## To be done
Reproduce each of the rows below verbatim, omitting the pictures from your output.

## Source material

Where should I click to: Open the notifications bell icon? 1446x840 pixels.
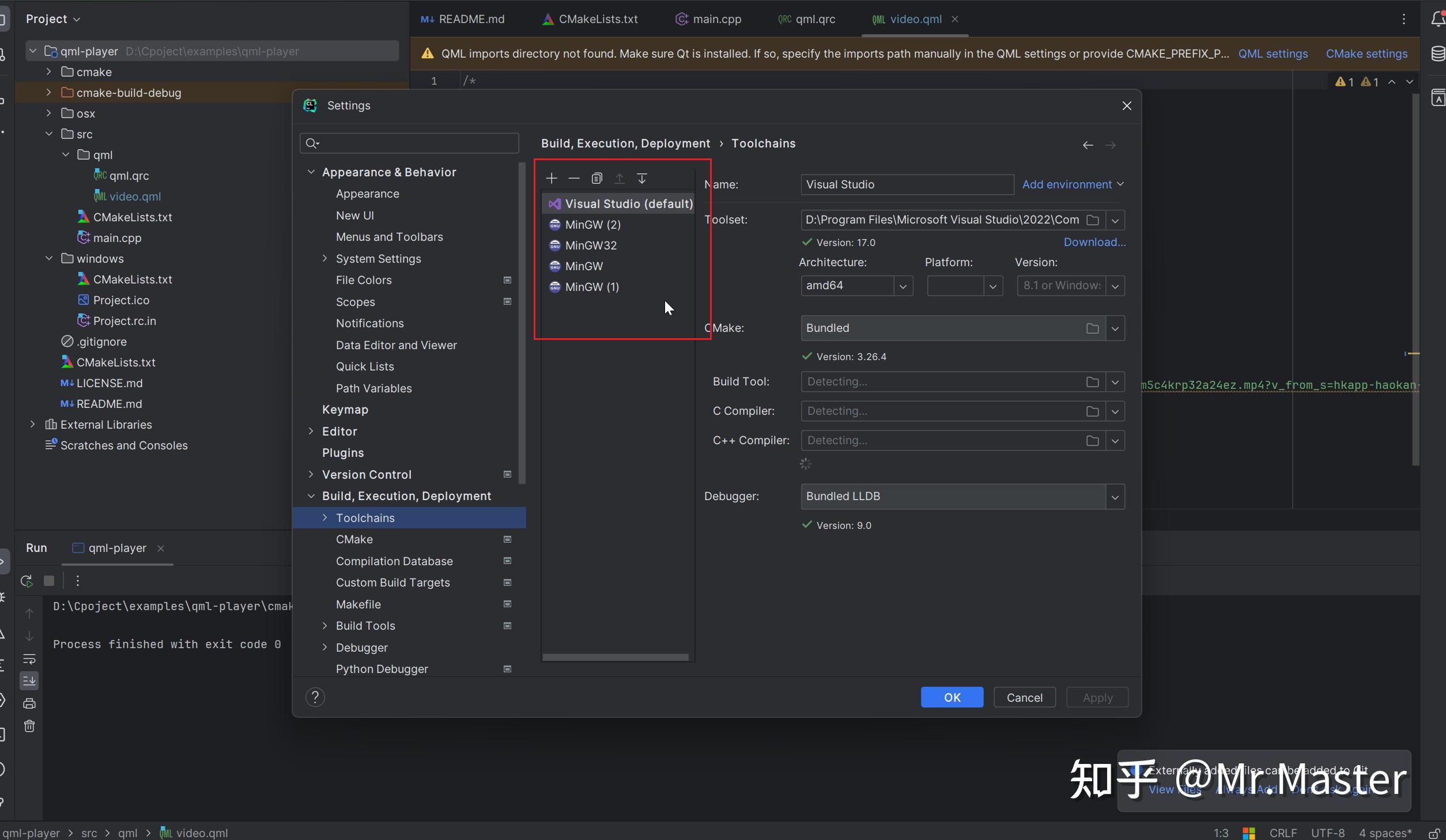point(1437,19)
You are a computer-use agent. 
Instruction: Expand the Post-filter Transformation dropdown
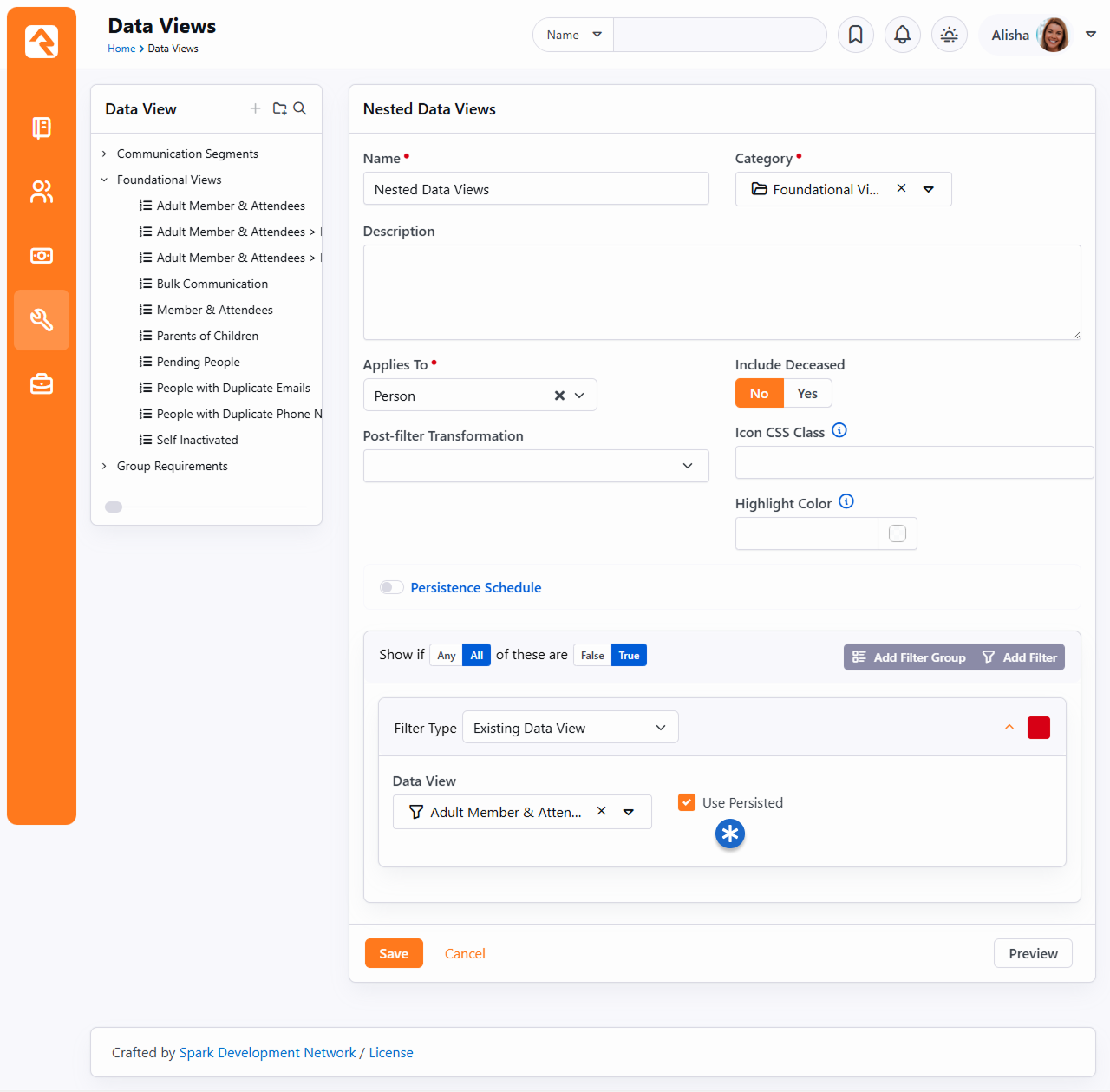(535, 466)
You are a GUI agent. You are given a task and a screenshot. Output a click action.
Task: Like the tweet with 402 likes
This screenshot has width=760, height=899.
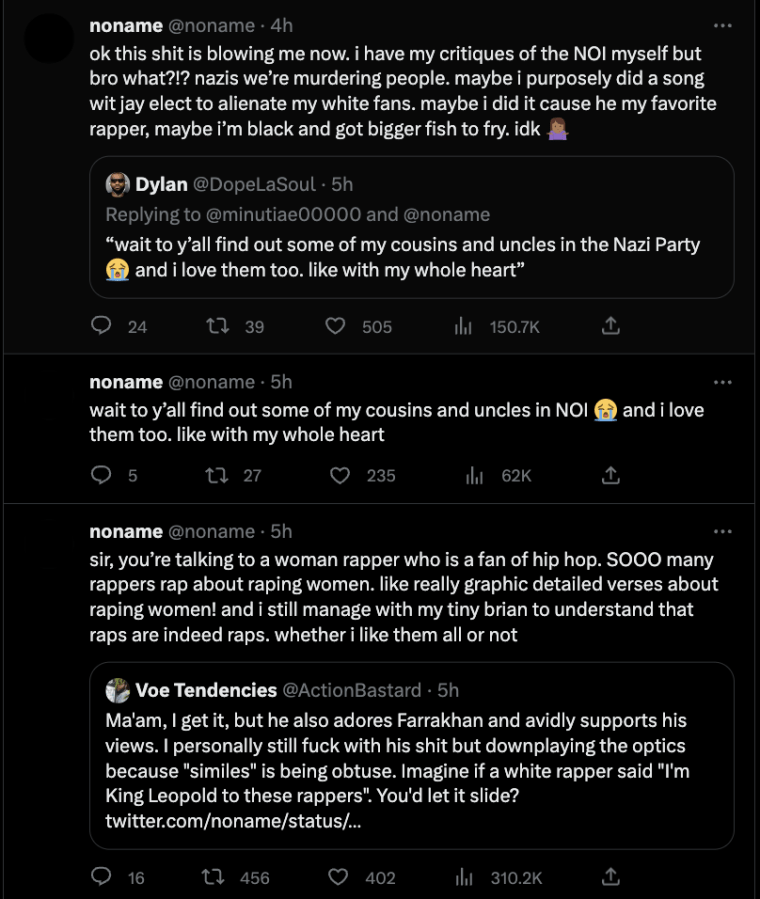338,877
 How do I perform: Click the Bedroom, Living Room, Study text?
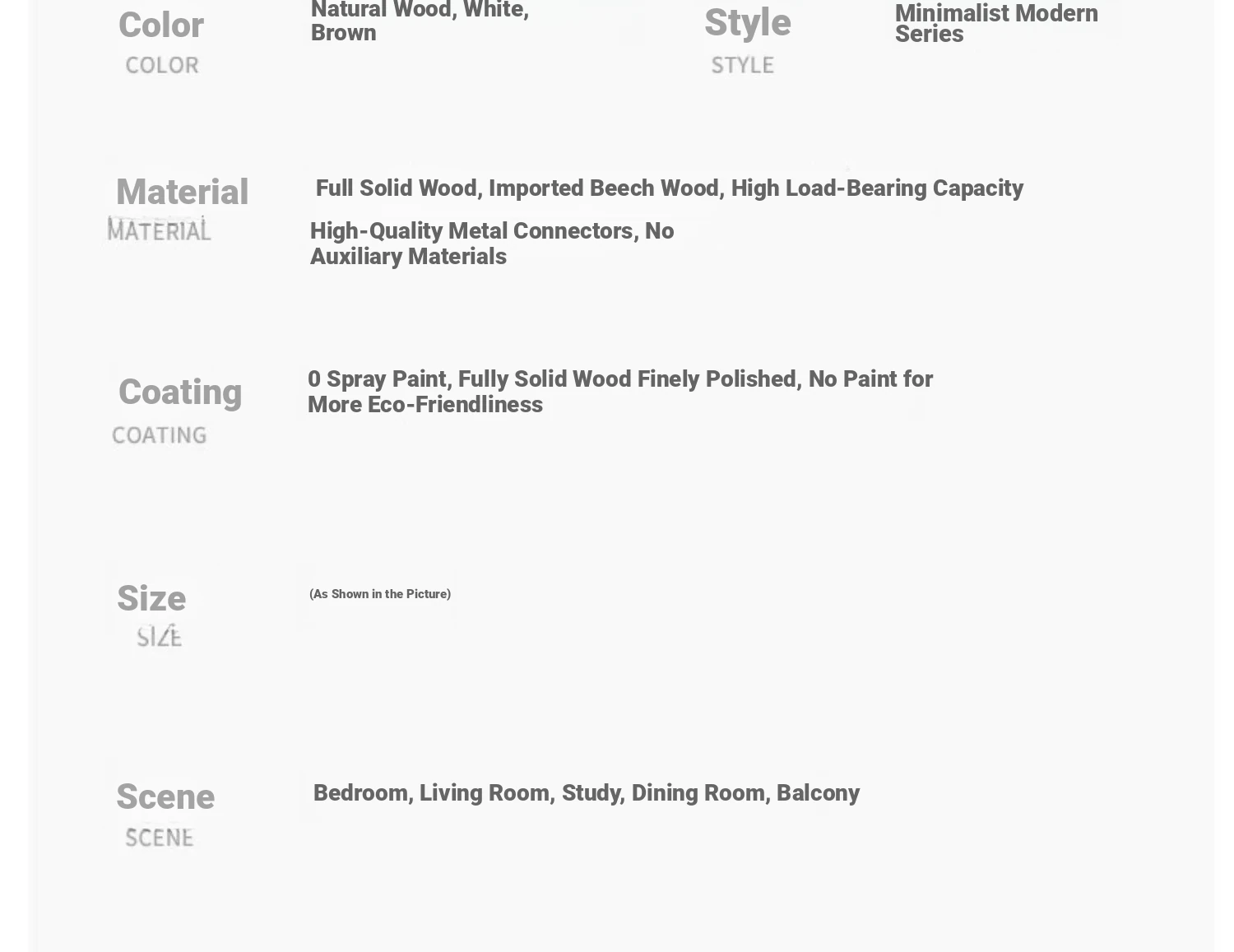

## Output of the task
Where should I click to: Open the notifications bell icon? 1446x840 pixels.
point(1437,19)
You are a computer-use agent. 
Instruction: Expand the Post-filter Transformation dropdown
(535, 466)
You are a GUI agent. You are given a task and a screenshot. Output a click action.
Task: Like the tweet with 402 likes
This screenshot has width=760, height=899.
338,877
 How do I perform: Click the Bedroom, Living Room, Study text?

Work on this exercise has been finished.